Reading text
# Bunny Buster Pocket Pal



## Screwdriver (May 31, 2011)

I bought a Bunny Buster Pocket Pal in Cedar....not sure the inside laminate. It's a really nice pocketable slingshot that is well made. I really can't think of much more to say other then I really like carrying and shooting this. Last night the wife and I went for our nightly walk and I brought this along.....really reminds me of some slingshots I had as a kid. Anyhow, it's a keeper.


----------



## M.J (Nov 1, 2010)

Tom's stuff is first rate.
I have a couple of his and they're both great shooters and superbly crafted.


----------



## bunnybuster (Dec 26, 2009)

Screwdriver said:


> I bought a Bunny Buster Pocket Pal in Cedar....not sure the inside laminate. It's a really nice pocketable slingshot that is well made. I really can't think of much more to say other then I really like carrying and shooting this. Last night the wife and I went for our nightly walk and I brought this along.....really reminds me of some slingshots I had as a kid. Anyhow, it's a keeper.

Supplied material
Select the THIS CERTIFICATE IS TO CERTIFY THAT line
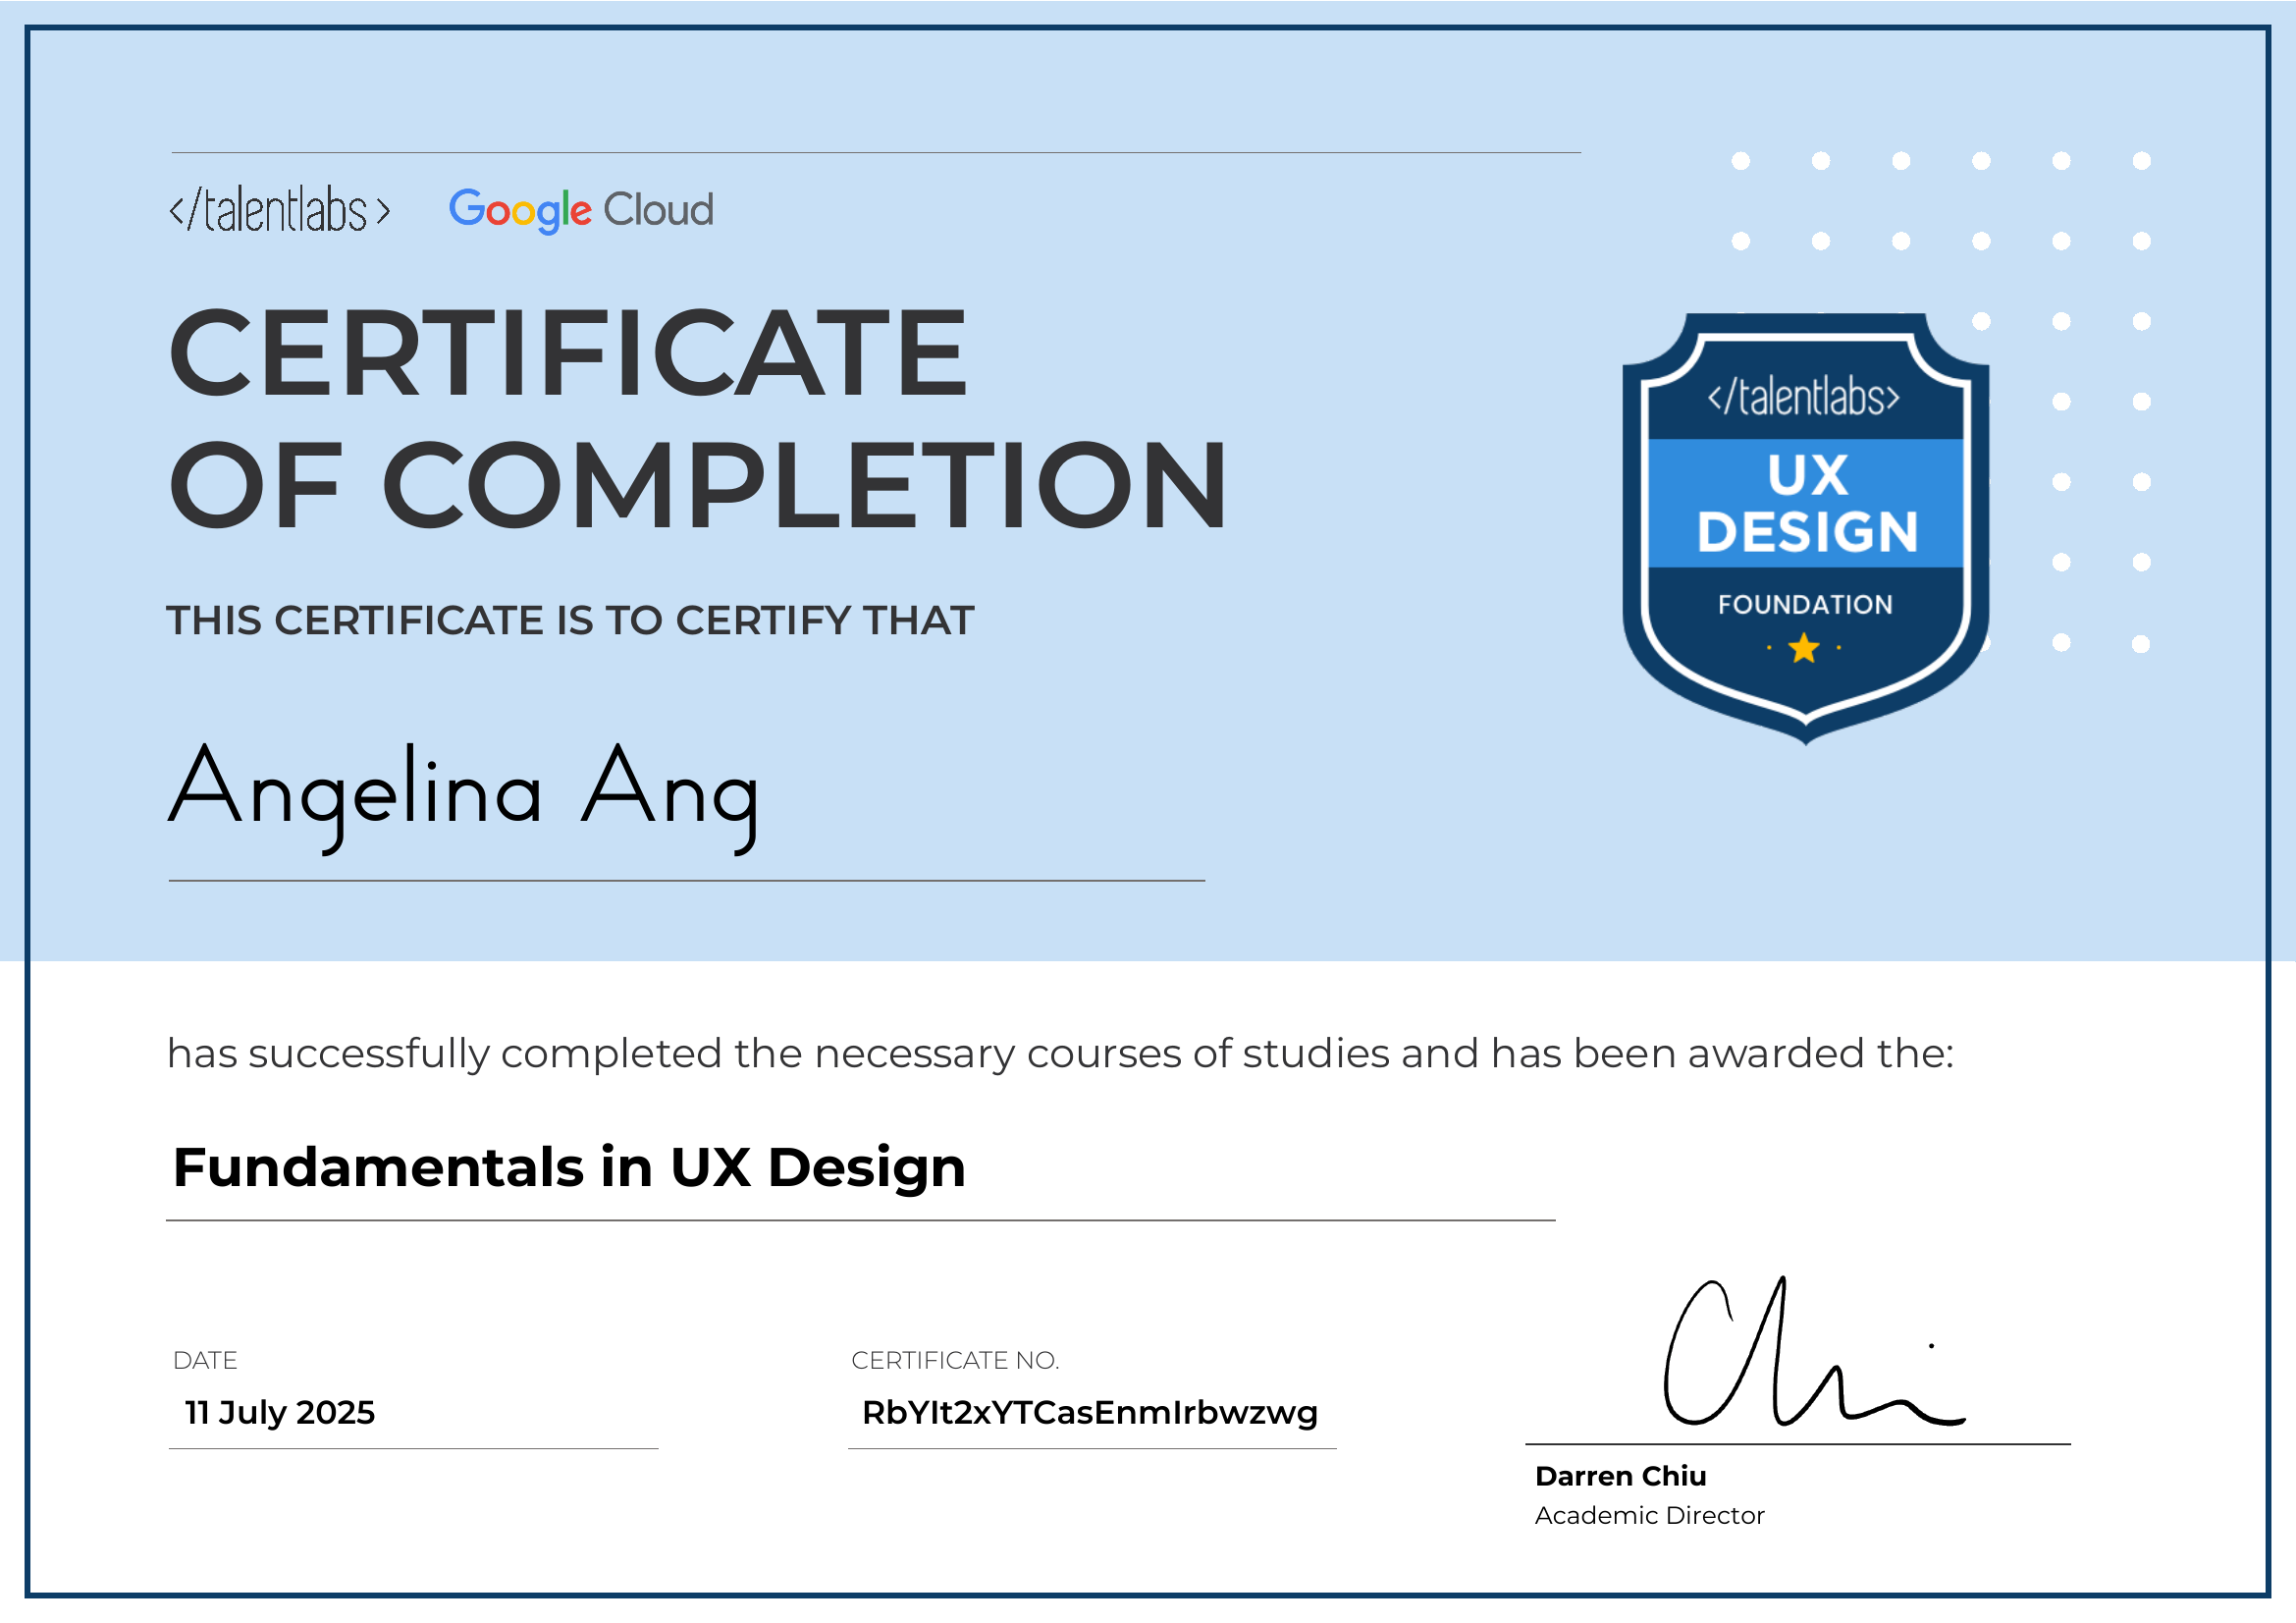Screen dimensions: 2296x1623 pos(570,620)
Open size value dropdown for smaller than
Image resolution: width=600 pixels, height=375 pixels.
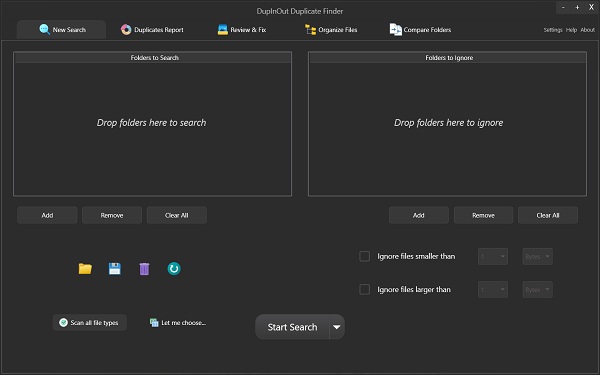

Stated goal
Copy out the entire Bunny Buster Pocket Pal thread word for word. None of the data has any bearing on the Bunny Buster Pocket Pal thread.

Written response
# Bunny Buster Pocket Pal



## Screwdriver (May 31, 2011)

I bought a Bunny Buster Pocket Pal in Cedar....not sure the inside laminate. It's a really nice pocketable slingshot that is well made. I really can't think of much more to say other then I really like carrying and shooting this. Last night the wife and I went for our nightly walk and I brought this along.....really reminds me of some slingshots I had as a kid. Anyhow, it's a keeper.


----------



## M.J (Nov 1, 2010)

Tom's stuff is first rate.
I have a couple of his and they're both great shooters and superbly crafted.


----------



## bunnybuster (Dec 26, 2009)

Screwdriver said:


> I bought a Bunny Buster Pocket Pal in Cedar....not sure the inside laminate. It's a really nice pocketable slingshot that is well made. I really can't think of much more to say other then I really like carrying and shooting this. Last night the wife and I went for our nightly walk and I brought this along.....really reminds me of some slingshots I had as a kid. Anyhow, it's a keeper.